Porn reviews: Casino Royale, Twisted, Boot Boy

It’s difficult to think about porn in the wake of seeing Casino Royale. No doubt there is much scholarship somewhere regarding the fact that James Bond is such a total gay, though I’m not interested enough to go looking for it — that kind of research seems so not gay. But please take note of the way the camera practically licks Daniel Craig’s porno-pumped body. Witness the knife fight between Craig and Simon Akbarian and tell me it isn’t a battle of the tops. And when Mads Mikkelsen gets Craig stripped naked, ties him up, seats him in a chair that has the seat torn out of it and whacks him in the nuts with a knotted rope, well — tell me that isn’t something you haven’t seen in a Hot House production. I’m just saying.

Meanwhile, back in the hard-core world, I feel like I’ve seen a myth come true. You know there are those stories about women getting screwed by donkeys in Tijuana… but it’s always a friend of someone’s friend who heard about it happening the night before they arrived? I always thought the same was true about guys sitting on traffic pylons. Even in porn, I’ve only ever heard rumour of it. It was only once and I can’t remember the name of the film — I think the performer involved was Trent Reed, an old favourite. I should look for that.

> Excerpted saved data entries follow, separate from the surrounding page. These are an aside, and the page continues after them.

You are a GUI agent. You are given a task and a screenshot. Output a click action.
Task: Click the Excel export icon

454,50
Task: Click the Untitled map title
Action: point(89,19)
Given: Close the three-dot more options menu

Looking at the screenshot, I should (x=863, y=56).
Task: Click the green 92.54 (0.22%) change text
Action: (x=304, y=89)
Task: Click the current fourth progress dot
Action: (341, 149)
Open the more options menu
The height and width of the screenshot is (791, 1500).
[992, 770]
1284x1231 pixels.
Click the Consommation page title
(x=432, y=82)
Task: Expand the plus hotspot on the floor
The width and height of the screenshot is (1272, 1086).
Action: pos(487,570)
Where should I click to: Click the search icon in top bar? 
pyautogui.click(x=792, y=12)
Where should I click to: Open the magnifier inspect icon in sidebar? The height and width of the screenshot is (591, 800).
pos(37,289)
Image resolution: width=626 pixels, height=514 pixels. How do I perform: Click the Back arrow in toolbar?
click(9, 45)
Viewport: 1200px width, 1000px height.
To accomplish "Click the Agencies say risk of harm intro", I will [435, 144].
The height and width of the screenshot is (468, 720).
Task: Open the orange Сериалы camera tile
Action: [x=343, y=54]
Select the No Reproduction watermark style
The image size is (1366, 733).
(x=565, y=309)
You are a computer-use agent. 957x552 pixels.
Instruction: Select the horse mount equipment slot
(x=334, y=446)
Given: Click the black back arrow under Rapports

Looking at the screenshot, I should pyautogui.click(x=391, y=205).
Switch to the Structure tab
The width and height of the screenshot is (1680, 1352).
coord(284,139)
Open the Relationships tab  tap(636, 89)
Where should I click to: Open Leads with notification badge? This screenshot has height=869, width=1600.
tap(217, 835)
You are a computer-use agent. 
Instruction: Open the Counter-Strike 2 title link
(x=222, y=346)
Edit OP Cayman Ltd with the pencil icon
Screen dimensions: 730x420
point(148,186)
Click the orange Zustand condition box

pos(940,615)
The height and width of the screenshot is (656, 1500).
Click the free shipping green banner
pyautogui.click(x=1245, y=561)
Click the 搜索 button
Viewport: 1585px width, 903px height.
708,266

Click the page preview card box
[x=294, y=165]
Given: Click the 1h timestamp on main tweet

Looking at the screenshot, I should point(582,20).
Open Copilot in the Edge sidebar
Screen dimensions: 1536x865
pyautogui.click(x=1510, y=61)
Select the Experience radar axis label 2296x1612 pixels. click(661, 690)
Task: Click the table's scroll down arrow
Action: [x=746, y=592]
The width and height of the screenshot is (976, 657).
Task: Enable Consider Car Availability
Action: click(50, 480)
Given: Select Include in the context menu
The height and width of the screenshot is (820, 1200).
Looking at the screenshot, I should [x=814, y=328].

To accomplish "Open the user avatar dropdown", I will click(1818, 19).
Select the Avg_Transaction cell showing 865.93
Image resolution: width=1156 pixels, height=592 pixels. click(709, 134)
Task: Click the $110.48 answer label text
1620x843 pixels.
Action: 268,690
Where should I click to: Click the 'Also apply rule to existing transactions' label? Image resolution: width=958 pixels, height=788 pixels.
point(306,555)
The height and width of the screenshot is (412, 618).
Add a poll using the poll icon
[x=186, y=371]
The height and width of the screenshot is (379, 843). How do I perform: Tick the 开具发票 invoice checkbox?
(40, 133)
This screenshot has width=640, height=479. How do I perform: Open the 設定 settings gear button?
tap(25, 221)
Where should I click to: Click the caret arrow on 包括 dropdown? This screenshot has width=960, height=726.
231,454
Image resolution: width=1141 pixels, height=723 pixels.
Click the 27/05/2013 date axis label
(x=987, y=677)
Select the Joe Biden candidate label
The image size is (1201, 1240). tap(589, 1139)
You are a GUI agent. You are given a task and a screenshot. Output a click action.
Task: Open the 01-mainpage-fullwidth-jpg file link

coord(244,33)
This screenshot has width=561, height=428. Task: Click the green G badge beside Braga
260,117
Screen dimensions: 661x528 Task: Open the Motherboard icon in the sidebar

Anyway, there I was checking out the first disc of Club Inferno’s Twisted and lo and behold, doesn’t Kent North get some help sliding up and down a big orange pylon. Funny how these things are so disappointing when you finally get around to them. Though I do think it would have been a really great idea to have put a camera inside the pylon, looking up. That would have been a scream. In more ways than one.

But I’ve tired of circus porn, as I’ve taken to calling it — you know, the all-heavy-sex videos that are really just observational, where the camera hangs around while guys put really big things up their asses. In the absence of real porn that features Daniel Craig, I’m turning my focus on another tall, handsome (and in this case) dark gentleman by the name of Matt Cole. I’m still researching, but if you happen to have a thing for armpits, see Chi Chi LaRue’s Boot Boy (Rascal Video) posthaste. More on Matty, soon.